Prior to last months court ruling the option seemed far-fetched to some observers, but it remains on the table.
“I think the listing of the criteria pollutants is fairly straightforward, it’s the implementation of the restrictions that accompany that that become quite difficult,” said Victor Flatt, a University of Houston energy law expert.
He added that setting a health-protective threshold for carbon to regulate and then managing potentially an entire country’s worth of state emission mitigation plans, called State Implementation Plans, is a heavy and time-consuming lift to a climate problem that is rapidly worsening.
Those potential problems don’t make NAAQS a “very helpful concept,” Schiff Hardin LLP partner Jane Montgomery said. She finds international pollution provisions of the Clean Air Act more viable.
Section 115 of the Clean Air Act would require EPA to govern traveling pollution through cooperation with countries potentially affected by the wandering emissions. The EPA could use section 115 to guide states where air pollution originates to update the State Implementation Plans for stricter enforcement of emissions.
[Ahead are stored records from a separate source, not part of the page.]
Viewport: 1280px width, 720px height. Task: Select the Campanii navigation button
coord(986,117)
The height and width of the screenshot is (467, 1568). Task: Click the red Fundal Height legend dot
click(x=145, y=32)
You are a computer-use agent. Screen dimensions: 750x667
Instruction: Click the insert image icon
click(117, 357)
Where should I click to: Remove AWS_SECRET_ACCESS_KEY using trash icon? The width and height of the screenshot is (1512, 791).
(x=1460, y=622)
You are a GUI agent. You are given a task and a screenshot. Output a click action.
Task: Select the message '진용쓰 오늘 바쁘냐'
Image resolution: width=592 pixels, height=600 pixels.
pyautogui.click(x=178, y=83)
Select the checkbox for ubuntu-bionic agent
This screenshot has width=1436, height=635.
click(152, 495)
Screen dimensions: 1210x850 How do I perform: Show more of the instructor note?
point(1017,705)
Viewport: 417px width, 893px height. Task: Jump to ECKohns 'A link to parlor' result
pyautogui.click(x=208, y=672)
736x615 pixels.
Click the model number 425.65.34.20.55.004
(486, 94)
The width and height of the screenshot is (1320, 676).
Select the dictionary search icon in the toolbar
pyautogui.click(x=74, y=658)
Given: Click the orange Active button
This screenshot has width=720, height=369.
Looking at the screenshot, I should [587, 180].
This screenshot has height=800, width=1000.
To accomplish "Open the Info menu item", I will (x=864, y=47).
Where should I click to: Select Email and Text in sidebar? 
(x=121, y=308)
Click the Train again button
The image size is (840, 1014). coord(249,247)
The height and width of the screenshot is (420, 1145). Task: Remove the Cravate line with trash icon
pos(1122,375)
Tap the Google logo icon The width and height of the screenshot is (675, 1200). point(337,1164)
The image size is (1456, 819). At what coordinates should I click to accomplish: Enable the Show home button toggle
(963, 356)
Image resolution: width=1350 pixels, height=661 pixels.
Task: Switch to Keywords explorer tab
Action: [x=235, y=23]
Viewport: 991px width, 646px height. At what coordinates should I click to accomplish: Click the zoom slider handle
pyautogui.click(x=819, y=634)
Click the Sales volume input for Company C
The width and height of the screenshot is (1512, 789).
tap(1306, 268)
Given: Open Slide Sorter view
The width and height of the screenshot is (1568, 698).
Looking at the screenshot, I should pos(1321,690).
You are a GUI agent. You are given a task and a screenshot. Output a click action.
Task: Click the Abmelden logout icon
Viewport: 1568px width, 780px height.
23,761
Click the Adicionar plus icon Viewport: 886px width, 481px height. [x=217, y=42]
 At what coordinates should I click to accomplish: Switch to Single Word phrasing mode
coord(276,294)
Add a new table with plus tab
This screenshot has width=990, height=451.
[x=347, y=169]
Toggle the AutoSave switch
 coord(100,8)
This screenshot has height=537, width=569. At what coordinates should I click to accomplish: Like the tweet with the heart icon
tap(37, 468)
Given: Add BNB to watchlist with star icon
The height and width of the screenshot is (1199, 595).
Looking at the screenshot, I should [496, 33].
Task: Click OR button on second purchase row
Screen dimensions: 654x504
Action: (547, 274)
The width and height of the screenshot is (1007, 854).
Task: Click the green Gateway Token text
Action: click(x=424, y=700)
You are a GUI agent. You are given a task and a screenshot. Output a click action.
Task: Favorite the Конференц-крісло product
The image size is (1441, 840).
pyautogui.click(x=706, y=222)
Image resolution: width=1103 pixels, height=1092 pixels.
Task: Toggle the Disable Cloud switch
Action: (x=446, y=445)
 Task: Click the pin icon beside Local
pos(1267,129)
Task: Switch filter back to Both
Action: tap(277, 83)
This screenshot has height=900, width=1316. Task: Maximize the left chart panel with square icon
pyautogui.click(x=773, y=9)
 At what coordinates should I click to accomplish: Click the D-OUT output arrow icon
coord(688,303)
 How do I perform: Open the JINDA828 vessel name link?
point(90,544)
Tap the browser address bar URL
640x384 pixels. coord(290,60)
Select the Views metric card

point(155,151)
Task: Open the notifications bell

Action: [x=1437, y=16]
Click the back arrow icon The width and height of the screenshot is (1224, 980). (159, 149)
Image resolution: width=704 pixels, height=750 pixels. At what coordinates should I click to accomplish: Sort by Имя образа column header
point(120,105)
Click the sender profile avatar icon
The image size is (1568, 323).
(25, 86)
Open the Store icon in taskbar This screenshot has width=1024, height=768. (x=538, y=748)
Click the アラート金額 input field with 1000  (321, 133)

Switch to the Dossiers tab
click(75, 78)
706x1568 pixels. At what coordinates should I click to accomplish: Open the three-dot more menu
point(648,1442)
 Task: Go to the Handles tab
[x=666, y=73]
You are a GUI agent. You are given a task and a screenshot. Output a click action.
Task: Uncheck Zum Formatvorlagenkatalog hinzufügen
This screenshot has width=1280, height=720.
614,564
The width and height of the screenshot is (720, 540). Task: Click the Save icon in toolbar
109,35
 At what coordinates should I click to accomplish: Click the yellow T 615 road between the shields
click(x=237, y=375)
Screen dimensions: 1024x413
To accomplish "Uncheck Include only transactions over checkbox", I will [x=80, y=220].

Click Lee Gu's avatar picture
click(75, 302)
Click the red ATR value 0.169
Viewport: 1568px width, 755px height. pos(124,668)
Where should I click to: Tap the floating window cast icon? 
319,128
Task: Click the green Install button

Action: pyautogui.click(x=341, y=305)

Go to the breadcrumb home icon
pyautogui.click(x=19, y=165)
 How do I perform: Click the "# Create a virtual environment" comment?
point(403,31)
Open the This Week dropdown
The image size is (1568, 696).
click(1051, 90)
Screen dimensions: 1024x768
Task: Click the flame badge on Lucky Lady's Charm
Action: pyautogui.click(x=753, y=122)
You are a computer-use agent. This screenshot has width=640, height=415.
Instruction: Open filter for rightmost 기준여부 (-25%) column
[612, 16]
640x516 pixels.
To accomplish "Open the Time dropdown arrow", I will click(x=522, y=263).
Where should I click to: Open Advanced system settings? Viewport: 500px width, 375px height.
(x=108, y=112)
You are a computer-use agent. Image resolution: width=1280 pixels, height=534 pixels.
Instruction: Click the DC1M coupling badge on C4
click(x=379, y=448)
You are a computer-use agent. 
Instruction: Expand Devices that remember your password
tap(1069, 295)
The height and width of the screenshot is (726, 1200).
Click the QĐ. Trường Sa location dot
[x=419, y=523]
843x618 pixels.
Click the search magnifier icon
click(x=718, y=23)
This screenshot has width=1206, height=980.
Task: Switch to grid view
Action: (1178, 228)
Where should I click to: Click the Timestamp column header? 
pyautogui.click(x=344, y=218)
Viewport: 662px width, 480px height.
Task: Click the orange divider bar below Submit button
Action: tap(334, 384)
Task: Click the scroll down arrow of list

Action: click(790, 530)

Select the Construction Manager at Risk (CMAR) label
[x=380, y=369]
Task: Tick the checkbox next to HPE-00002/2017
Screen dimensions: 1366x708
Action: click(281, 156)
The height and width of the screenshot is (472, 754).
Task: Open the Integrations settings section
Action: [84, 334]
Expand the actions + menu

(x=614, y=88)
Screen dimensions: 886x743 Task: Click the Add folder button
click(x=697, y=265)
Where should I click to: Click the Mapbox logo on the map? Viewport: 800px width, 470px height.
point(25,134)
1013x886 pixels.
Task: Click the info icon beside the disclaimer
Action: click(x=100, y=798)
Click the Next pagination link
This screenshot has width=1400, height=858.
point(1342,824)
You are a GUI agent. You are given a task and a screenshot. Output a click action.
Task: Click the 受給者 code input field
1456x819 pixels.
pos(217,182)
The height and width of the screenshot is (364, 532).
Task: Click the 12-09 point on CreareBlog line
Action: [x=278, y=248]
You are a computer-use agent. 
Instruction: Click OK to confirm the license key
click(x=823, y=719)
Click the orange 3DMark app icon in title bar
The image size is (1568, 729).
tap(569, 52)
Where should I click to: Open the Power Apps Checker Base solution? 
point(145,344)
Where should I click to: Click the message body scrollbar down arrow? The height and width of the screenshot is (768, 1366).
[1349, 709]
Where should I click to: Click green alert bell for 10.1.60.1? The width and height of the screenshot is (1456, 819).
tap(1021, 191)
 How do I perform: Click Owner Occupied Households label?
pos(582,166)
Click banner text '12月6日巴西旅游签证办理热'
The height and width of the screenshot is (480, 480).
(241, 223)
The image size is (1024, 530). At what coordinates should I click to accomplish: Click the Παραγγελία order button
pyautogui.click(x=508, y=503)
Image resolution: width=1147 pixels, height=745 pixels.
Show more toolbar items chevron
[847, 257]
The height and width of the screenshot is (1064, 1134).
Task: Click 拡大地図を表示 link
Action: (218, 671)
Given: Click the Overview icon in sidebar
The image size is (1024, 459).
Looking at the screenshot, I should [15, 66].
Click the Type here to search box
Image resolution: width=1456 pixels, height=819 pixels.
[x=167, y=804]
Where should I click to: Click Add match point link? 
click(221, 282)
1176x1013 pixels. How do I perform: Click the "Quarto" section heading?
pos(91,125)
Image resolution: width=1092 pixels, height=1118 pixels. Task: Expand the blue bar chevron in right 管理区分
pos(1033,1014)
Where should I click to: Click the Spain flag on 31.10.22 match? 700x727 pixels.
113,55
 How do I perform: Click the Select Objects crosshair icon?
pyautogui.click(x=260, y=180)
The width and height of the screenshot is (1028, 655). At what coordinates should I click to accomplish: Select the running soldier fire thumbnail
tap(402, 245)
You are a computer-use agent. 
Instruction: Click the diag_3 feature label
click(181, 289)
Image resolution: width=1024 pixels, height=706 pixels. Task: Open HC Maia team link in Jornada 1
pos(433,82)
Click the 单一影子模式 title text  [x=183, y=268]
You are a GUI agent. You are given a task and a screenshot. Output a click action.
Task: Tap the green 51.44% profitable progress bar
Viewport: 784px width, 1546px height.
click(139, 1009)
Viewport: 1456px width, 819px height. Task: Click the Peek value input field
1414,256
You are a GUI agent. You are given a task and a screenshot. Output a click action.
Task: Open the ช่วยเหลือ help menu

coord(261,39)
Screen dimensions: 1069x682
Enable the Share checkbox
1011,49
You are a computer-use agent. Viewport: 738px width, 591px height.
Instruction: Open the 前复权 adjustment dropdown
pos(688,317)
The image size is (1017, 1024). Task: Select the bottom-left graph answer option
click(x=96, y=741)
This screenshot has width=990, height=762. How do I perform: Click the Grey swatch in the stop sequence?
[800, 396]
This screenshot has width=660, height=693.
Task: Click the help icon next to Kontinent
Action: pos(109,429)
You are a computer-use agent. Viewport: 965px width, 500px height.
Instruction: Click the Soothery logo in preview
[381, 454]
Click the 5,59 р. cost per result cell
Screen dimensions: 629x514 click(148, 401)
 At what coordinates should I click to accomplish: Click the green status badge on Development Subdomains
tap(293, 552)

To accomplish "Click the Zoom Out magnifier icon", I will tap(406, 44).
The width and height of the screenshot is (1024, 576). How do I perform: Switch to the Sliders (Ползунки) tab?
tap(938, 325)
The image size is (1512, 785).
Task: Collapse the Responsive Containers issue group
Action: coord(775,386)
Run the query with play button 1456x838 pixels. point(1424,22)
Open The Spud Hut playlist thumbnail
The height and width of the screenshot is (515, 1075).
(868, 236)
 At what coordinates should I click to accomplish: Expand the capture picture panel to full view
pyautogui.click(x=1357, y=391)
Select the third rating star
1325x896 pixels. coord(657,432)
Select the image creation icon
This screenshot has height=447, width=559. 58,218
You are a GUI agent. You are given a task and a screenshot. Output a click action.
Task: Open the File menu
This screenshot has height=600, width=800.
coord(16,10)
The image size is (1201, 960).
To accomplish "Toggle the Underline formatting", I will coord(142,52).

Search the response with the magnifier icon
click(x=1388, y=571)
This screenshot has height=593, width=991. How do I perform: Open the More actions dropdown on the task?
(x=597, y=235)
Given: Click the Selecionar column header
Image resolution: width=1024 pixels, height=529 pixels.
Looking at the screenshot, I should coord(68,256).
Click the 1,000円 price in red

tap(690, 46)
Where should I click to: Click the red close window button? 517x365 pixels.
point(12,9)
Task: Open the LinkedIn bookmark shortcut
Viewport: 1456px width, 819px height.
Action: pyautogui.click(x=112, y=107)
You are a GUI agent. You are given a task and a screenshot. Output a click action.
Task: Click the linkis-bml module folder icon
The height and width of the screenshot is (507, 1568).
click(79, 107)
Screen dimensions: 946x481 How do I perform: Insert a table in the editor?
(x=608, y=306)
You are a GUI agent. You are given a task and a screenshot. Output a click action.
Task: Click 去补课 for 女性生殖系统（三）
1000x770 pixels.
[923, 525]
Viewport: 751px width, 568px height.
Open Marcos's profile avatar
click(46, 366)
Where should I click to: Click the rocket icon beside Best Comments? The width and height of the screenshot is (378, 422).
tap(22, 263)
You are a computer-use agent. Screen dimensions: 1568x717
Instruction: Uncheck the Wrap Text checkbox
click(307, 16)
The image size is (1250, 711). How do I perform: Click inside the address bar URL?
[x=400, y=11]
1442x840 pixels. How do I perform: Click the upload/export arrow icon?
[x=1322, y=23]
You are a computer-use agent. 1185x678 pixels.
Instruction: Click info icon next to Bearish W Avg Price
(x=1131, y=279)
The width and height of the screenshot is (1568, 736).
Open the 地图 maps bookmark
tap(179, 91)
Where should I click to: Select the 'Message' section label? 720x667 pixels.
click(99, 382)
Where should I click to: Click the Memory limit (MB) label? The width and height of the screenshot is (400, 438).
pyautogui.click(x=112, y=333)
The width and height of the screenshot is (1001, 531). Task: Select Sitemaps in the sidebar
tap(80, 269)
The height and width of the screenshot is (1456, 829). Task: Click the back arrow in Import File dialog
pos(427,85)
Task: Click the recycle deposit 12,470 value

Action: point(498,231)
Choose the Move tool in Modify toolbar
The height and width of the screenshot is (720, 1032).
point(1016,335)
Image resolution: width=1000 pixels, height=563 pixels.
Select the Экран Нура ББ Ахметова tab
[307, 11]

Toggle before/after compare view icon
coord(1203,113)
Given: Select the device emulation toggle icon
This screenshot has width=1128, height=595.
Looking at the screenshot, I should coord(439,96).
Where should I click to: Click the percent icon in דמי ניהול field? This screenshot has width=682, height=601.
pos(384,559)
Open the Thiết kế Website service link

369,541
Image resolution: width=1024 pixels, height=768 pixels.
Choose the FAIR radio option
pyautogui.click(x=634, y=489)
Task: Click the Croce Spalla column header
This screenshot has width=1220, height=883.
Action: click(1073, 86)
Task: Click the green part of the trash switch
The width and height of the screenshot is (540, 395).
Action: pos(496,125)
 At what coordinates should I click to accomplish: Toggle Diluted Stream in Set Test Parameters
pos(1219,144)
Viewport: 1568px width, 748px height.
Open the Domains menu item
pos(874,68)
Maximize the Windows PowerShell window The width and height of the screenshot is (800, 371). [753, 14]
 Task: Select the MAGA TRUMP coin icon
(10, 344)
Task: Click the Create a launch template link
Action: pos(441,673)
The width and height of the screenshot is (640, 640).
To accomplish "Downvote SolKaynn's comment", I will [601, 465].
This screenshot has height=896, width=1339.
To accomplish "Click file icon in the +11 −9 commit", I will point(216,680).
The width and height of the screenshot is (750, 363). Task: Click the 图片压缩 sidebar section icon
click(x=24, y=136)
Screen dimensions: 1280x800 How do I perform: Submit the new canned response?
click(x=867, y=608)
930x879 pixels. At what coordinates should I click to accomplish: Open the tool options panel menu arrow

Some observers find section 115 too adventurous to pursue given the West Virginia v. EPA ruling, but Montgomery said “it’s less problematic than anything else in the Clean Air Act” and could make use of international climate agreements.
“I think it’s a good approach—I would like to see that happen because it actually kind of fits where the world is right now with the Paris accord,” Montgomery said.
With few new coal plants opening up and coal closures happening across the U.S., federal cleanup options outside the Clean Air Act are also available to the agency.
Establishing coal ash as a hazardous waste and regulating it under the Resource Conservation and Recovery Act could have a big impact on coal phaseout by making operations more expensive, Flatt said.
“We already see how coal plants are just teetering on the edge,” Flatt said. “Any little push is going to get more closures, so that’s the other way to kind of go about it.”
When it comes to coal, “the lowest-hanging fruit” of major carbon pollution, EPA could drive closures with its greenhouse gas authority intact, according to University of South Carolina law professor Nathan Richardson, who spoke at a July 5 Resources for the Future webinar on the Supreme Court’s ruling.
“But to do much more than that, to be creative, to do the kind of cross-sector economy wide things that everyone acknowledges are required to make a meaningful dent in the structure of the economy and our emissions, this decision—the subtext said—that’s really hard,” he said at the talk.
The options available should temper any fatalistic predictions following West Virginia v. EPA, but court watchers shouldn’t “miss the forest for the trees” by ignoring even greater, far-reaching limits on what EPA can do with such a strong ruling limiting agency authority write large, Richardson said.
“We may not see those in the form of future regulations that are rejected by the court, but instead by regulations that the EPA never writes,” Richardson said. “There’s a shadow effect here.”